Une analyse en six dimensions pour plus de précision
En utilisant les mesures 6D comme approche de base, la mesure en 2D a débloqué un niveau de résolution radicalement amélioré de une partie par million. Obtenir une résolution d’une partie par million est important pour les accélérateurs modernes pour deux raisons : c’est la densité maximale admissible à laquelle le halo de faisceau est gérable, et c’est le niveau de résolution, ou plage dynamique, nécessaire pour valider et construire des simulations de modélisation informatique plus précises de l’effet de halo de faisceau.
« Dans le passé, la modélisation de faisceaux à ce niveau était une tâche impossible car les ordinateurs n’étaient pas capables de calculer des milliards de particules; et maintenant ils le peuvent, mais cela ne peut pas être fait avec précision sans ces distributions initiales de faisceaux. Il n’existe aucun modèle à notre connaissance qui prédit les modèles de perte de faisceau mesurés dans l’accélérateur réel. Tester nos modèles avec ce niveau de précision sans précédent est nécessaire pour construire des simulations plus robustes qui nous aideront à atténuer ces pertes », explique Kiersten Ruisard, physicienne à l’ORNL.

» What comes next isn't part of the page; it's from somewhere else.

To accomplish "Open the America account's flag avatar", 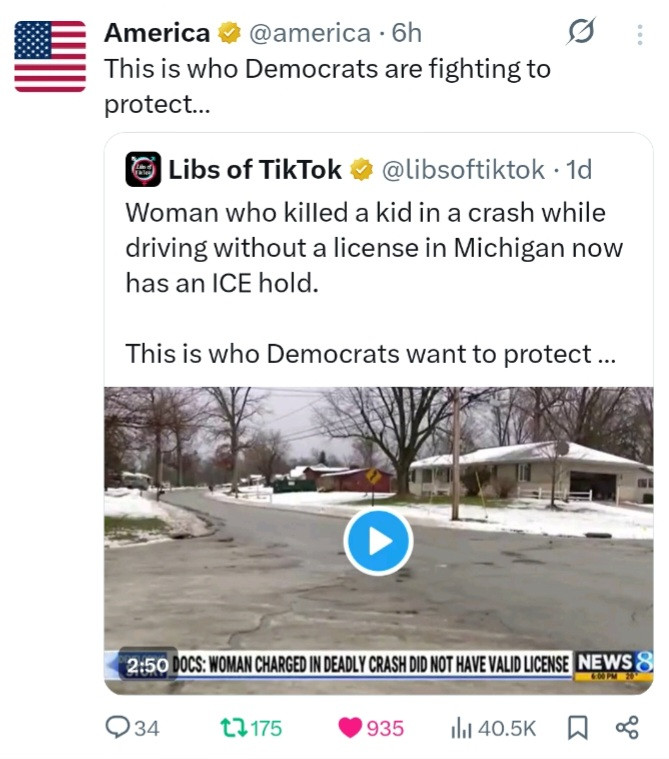I will 50,57.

La mesure du faisceau à une énergie relativement faible de 2.5 mégaélectronvolts a fourni aux chercheurs des informations sur la façon de modéliser le faisceau à des énergies plus élevées. Aleksandrov a déclaré qu’ils travaillaient déjà sur la prochaine amélioration de la technique, qui impliquera l’utilisation de lasers pour mesurer le faisceau à une énergie nettement plus élevée de 1 gigaélectronvolt.